Occupy the MLA

, Malcolm A. Kline, Leave a comment

Seattle, WA— Just when you’re ready to forget the academic connection to the Occupy ________ movement, one of the organizers reminds you that they are not done yet.

Usually it’s a college professor. At the Modern Language Association (MLA) annual meeting in Seattle last week, English professor Joseph Ramsey pretty much said at a panel that when college activists in the faculty and the student body are finished hibernating, they will go back to doing the one thing that we know collegiates for decades have been trained to do—protest.

In 2011, the world turned “from the Arab Spring to the American autumn,” Ramsey said at an MLA panel on “Class in the Classroom.” The Class they were talking about was not a course.

“The Arab Spring put the stake in the blood-stained, hegemonic containment policy,” Ramsay claimed. Ramsey co-edits the Marxist journal Cultural Logic.

On the domestic front, “You can almost see the financial towers tottering in the wind,” Ramsey asserted.  Ramsey teaches at the University of Massachusetts in Amherst.

“As we speak, the Occupy movement has been dismantled,” Ramsey reported. “Some will go back to college.”

“Some will not.” For those that do return to campus, there will be no shortage of extra-curricular activities.

“Occupy Harvard stages walkouts in the middle of some neo-liberal  economics professor’s classes,” Ramsey related.

“Last month, 70 students walked out of the introductory macroeconomics class of N. Gregory Mankiw, professor of economics at Harvard University, arguing that his teaching was too ideologically biased in favor of a market-embracing philosophy,” Dan Berrett reported in The Chronicle of Higher Education on January 6, 2012. “The author of two widely used economics textbooks and former chairman of the Council of Economic Advisers for President George W. Bush, Mr.
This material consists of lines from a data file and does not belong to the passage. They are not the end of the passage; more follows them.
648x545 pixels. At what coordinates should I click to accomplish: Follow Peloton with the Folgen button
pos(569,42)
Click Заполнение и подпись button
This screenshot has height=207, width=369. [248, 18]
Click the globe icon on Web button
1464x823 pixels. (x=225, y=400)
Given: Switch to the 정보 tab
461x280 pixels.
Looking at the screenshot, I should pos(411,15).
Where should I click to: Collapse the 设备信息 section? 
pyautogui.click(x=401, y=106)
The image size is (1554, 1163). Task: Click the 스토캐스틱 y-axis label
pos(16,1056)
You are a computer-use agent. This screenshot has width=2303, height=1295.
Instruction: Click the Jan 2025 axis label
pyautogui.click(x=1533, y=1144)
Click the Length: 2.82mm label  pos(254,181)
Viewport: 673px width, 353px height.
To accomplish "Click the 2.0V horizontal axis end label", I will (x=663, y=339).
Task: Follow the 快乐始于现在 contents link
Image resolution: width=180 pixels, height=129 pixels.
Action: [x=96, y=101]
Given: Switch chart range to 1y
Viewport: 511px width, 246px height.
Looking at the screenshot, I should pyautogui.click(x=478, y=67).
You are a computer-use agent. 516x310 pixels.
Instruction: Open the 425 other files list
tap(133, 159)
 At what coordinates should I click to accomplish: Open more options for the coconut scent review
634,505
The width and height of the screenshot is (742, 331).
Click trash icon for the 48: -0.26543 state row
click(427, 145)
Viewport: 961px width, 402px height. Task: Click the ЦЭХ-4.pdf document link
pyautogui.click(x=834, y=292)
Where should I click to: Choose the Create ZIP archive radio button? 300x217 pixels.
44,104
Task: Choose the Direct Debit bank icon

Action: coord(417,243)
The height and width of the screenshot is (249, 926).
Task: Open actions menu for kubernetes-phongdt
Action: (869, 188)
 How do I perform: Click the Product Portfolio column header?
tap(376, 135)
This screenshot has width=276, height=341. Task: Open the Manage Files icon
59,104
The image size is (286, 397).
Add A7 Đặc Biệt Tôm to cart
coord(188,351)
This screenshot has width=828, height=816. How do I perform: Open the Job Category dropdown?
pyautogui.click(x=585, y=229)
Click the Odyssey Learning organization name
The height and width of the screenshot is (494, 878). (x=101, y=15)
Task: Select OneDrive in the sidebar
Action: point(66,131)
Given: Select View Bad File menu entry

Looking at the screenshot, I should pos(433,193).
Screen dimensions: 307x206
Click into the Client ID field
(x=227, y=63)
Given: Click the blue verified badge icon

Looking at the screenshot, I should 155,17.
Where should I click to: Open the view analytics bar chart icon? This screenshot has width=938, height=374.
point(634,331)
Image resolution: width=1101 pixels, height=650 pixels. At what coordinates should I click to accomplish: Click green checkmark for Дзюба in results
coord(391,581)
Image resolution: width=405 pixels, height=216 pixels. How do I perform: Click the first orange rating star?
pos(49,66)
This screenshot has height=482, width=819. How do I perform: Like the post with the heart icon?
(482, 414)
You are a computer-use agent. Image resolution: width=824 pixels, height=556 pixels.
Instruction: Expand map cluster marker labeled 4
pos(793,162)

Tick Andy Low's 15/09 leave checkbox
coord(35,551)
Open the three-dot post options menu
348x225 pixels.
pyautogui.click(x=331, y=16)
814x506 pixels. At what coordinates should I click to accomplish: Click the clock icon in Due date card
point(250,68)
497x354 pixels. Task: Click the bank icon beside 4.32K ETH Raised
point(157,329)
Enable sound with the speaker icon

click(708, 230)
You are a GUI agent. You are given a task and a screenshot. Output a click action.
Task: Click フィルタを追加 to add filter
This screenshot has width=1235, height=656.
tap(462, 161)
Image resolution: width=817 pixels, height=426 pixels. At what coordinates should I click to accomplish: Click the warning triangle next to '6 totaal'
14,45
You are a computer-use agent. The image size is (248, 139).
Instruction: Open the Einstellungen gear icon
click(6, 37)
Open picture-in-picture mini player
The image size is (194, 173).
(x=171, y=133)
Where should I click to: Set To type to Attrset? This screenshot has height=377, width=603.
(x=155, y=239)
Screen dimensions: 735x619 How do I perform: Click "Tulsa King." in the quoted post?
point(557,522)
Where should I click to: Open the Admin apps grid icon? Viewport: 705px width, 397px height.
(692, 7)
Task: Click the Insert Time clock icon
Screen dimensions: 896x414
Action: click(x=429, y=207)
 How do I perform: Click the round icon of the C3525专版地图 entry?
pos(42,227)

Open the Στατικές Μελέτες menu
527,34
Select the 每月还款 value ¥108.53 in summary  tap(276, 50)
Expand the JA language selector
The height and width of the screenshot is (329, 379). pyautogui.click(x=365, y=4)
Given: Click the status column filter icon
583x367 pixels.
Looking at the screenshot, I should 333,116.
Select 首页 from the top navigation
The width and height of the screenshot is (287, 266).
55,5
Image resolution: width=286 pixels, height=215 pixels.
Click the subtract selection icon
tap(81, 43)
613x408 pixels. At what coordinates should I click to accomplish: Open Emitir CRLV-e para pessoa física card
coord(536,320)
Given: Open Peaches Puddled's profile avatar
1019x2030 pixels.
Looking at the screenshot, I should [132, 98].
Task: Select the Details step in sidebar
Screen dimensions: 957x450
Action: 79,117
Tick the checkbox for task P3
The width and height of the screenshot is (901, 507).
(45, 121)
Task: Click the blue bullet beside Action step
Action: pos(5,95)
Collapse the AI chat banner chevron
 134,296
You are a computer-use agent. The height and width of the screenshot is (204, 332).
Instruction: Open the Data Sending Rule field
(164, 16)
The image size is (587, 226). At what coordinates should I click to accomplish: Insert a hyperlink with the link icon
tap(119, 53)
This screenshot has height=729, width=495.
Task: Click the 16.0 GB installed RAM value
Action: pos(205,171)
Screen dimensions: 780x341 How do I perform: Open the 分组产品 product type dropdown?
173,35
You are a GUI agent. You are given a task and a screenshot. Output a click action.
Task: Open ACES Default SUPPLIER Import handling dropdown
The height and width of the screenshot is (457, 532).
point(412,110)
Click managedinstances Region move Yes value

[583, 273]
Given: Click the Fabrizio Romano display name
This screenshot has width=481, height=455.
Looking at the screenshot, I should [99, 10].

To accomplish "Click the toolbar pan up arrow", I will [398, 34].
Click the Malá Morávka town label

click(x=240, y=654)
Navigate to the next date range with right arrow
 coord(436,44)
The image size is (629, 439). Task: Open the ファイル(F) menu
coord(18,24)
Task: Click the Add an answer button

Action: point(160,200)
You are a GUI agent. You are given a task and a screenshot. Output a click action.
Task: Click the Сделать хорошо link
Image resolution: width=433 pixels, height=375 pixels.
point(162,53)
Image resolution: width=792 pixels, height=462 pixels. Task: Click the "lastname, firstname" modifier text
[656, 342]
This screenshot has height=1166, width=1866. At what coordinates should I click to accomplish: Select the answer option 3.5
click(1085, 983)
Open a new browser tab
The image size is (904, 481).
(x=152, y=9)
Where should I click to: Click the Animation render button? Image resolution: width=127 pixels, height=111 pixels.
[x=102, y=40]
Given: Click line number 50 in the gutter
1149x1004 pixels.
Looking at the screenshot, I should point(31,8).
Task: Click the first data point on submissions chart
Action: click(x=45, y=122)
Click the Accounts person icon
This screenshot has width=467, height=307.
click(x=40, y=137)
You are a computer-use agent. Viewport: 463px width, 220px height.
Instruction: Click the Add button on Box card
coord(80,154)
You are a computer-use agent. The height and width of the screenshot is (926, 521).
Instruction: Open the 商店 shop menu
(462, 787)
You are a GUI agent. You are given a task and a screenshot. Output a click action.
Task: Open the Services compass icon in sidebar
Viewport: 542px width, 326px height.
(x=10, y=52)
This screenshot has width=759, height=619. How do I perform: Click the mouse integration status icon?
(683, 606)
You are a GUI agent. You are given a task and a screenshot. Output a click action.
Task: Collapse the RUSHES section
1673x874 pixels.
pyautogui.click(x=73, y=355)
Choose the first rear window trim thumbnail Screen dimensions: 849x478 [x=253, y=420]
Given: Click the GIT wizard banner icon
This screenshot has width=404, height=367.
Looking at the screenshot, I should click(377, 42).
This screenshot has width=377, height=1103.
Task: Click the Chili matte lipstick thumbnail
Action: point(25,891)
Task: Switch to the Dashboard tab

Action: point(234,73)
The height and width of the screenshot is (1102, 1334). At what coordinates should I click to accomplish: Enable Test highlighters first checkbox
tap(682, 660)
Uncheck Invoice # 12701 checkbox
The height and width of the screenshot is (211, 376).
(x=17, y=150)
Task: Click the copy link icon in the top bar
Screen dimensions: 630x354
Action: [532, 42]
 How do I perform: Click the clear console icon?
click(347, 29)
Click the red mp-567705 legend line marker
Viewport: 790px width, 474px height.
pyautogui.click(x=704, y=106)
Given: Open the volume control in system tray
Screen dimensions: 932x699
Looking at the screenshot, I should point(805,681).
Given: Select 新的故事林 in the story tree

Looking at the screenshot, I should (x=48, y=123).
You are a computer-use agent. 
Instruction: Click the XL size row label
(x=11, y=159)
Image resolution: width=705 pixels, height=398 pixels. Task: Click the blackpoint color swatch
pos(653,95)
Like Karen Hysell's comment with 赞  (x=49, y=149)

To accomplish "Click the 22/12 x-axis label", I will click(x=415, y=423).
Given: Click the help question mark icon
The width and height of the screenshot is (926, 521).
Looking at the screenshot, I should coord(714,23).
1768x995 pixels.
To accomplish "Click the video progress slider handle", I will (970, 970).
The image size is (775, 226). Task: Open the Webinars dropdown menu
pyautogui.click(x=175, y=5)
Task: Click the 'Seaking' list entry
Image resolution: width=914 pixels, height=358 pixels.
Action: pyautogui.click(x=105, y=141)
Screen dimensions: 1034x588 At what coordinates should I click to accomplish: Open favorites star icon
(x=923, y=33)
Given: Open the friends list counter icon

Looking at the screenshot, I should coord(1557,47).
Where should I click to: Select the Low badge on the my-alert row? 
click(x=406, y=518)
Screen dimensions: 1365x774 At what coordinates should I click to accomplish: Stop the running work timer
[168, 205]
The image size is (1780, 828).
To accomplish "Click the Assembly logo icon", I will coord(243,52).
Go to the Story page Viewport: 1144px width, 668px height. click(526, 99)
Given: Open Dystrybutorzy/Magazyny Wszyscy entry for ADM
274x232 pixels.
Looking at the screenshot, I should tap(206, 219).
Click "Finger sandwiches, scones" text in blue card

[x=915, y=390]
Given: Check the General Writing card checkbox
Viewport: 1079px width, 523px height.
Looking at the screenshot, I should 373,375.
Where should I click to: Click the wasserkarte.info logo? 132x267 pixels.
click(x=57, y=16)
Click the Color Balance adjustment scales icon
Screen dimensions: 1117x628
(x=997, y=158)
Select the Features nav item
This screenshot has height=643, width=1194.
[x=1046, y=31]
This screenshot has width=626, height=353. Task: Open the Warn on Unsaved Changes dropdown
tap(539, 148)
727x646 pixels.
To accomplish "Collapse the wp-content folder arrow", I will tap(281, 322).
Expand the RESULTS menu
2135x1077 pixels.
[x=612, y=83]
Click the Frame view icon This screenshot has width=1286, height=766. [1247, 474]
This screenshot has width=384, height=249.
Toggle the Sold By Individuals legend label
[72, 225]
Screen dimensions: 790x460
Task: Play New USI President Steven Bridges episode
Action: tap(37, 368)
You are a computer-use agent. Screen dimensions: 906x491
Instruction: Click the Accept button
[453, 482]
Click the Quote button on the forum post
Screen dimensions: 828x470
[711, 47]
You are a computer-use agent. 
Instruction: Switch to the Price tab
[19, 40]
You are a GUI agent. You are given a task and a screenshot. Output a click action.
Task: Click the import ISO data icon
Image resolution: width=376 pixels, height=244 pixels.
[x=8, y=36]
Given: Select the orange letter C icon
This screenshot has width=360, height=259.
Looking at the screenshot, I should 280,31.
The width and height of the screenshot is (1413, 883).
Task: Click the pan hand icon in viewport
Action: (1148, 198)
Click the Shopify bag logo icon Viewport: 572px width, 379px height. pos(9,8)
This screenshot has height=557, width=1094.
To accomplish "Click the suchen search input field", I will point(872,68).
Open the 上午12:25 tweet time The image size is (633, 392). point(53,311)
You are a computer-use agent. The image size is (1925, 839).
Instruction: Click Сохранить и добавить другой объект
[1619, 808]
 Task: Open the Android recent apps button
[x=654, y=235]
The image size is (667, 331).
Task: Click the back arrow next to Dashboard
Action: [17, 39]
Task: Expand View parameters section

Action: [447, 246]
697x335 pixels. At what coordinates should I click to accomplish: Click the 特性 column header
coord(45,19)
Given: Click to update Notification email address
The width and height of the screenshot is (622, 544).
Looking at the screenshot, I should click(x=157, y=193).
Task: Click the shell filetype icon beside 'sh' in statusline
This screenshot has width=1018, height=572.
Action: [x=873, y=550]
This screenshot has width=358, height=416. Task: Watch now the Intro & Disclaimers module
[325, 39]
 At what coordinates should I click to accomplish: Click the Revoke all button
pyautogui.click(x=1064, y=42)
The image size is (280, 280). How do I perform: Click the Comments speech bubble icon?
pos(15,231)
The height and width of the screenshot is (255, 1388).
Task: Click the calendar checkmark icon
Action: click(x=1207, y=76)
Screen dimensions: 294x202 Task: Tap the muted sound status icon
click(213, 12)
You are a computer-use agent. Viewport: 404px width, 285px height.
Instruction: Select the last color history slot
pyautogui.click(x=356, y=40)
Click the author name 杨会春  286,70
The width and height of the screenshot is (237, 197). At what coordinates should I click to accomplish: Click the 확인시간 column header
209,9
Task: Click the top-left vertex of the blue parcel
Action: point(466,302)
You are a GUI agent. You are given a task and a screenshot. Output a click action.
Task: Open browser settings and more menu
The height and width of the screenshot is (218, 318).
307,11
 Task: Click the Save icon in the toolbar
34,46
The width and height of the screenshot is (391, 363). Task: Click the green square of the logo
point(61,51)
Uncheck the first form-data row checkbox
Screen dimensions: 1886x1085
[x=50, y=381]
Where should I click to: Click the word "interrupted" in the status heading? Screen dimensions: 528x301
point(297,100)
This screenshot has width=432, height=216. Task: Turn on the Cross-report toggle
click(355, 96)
Mankiw agrees that he represents mainstream economic thought in academe.”

“But he does not see the study of the discipline as inherently laden with ideology.” Ramsey and his acolytes disagree with that assessment.

“Lenin famously wrote, ‘There are decades when nothing happens and there are weeks when decades happen,’” Ramsey reminded his audience. “We must keep our twinkling and, where necessary, our squid fingers, warm.’”

Translation: Occupiers gently wave their hands up, thumbs out, to represent “twinkling” or approval of something that is said and done. They gently wave them down, towards where squids swim, to signify disapproval.

The panel that Ramsey spoke on was sponsored by the Radical Caucus of the MLA, of which he is a member. Ramsey previously taught at Emmanuel College.

Malcolm A. Kline is the Executive Director of Accuracy in Academia.